PT
EXPLICA POR QUE QUER NOVA CONTRIBUIÇÃO
PARA A SAÚDE
A Emenda 29, aprovada pelo Senado, prevê
o aumento dos recursos para a saúde,
mas não identifica a fonte desses recursos.
Por isso, o líder do PT na Câmara,
deputado Maurício Rands (PT-PE), em entrevista
a Paulo Henrique Amorim nesta quarta-feira,
dia 21, defendeu contribuição
para garantir recursos adicionais para a saúde.
Segundo Rands, os recursos viriam de duas fontes.
Do aumento do IPI (Imposto sobre Produtos Industrializados)

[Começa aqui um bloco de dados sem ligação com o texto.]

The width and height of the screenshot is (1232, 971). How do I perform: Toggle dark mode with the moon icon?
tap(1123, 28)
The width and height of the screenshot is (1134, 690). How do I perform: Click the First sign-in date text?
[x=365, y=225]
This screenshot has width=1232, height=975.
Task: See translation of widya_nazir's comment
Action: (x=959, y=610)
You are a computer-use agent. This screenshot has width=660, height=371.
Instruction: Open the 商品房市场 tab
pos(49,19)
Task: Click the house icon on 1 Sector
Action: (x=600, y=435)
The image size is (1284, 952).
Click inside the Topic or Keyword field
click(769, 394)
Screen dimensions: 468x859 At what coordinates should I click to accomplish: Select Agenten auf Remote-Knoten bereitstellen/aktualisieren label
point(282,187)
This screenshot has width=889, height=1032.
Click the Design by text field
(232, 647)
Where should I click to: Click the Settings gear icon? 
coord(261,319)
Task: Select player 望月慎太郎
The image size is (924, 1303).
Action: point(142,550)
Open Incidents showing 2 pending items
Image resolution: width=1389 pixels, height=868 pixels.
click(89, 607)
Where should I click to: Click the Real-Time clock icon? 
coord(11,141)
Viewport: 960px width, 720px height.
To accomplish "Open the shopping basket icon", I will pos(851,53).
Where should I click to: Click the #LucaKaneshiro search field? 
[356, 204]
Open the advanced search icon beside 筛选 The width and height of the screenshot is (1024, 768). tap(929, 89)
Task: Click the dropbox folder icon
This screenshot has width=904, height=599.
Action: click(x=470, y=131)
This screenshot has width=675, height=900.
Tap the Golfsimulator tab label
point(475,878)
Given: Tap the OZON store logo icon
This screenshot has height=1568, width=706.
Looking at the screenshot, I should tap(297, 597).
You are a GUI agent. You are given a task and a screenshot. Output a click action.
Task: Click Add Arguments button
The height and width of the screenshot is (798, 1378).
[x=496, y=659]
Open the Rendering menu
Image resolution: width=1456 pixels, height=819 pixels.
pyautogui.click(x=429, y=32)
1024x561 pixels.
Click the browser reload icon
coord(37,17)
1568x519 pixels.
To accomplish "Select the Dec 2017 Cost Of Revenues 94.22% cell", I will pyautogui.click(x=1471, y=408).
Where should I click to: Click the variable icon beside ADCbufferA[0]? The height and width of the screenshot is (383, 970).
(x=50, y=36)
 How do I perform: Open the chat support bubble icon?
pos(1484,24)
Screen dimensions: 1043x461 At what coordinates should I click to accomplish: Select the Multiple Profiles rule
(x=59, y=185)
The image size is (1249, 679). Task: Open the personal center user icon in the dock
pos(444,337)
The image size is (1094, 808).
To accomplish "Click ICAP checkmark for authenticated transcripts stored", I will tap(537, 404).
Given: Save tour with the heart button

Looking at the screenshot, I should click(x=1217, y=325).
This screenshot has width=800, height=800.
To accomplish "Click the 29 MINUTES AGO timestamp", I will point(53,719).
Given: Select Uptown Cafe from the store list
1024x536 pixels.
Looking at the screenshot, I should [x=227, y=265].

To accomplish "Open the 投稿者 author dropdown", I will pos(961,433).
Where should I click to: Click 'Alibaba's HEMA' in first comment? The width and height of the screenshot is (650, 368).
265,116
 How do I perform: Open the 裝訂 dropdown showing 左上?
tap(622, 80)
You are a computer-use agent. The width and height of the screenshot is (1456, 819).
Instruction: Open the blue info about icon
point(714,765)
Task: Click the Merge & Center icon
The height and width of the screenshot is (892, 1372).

que incide sobre cigarros e bebidas e da criação
de uma contribuição de 0,08% ou
de 0,1% sobre as movimentações
financeiras, nos moldes da antiga CPMF.
Essas duas sugestões de Rands serão
discutidas na Câmara, que regulamentará
a Emenda 29.
Leia a seguir a íntegra da entrevista
com o deputado Maurício Rands:
Paulo Henrique Amorim –
Deputado, o senhor vai bem?
Maurício Rands –
Feliz, tocando o barco aqui na Câmara,
a Câmara agora passou a votar muita proposição
que foi originária aqui, Paulo Henrique.
Uma agenda positiva também da sociedade.
Paulo Henrique Amorim –
Deputado, eu estou preocupado com o seguinte,
eu gostaria que o senhor nos ajudasse a esclarecer:
existe um Projeto de Lei que cria recursos adicionais
para investir em saúde, como o senhor
sabe, e o Presidente Lula informou que houve
isso hoje de manhã, ao ministro Paulo
Bernardo, que se o Congresso alocar recursos
para atender essas novas despesas, tudo bem,
senão ele não vai assumir a responsabilidade
de assumir uma nova CPMF. Qual é a posição
efetiva do Governo na Câmara com relação
a isso?
Maurício Rands –
Uma coisa é a posição do
Presidente da República, que jurou à
Constituição e a Constituição
e a Lei de Responsabilidade Fiscal estabelecem
com clareza que só pode ser autorizada
uma despesa com a identificação
da receita. Existe uma Lei Orçamentária
que foi votada pelo Congresso Nacional, e nesta
Lei Orçamentária não há
previsão dos recursos para fazer face
à despesa que seria criada com Projeto
de Lei Complementar de regulamentação
da Emenda da saúde, que foi votado no
Senado. Então, o cenário na verdade,
a questão necessária de resolver
a crise de financiamento da saúde ficou
no meio do caminho. Porque fez uma previsão
de crescimento do percentual vinculado à
saúde, até 10% em 2011, mas não
estabeleceu de onde vêm esses recursos.
Cabe, portanto, à Câmara, agora,
regulamentar a Emenda 29 com responsabilidade,
indicando a origem desses recursos para fazer
face às despesas.
Paulo Henrique Amorim –
E é possível então se criar
uma mini CPMF?
Maurício Rands –
Nós primeiros fizemos estudos técnicos,
explorando a possibilidade de aumentar o IPI
do cigarro e da bebida. São setores que
têm repercussão na saúde
e nos gastos públicos do SUS. Isto não
foi possível para satisfazer inteiramente.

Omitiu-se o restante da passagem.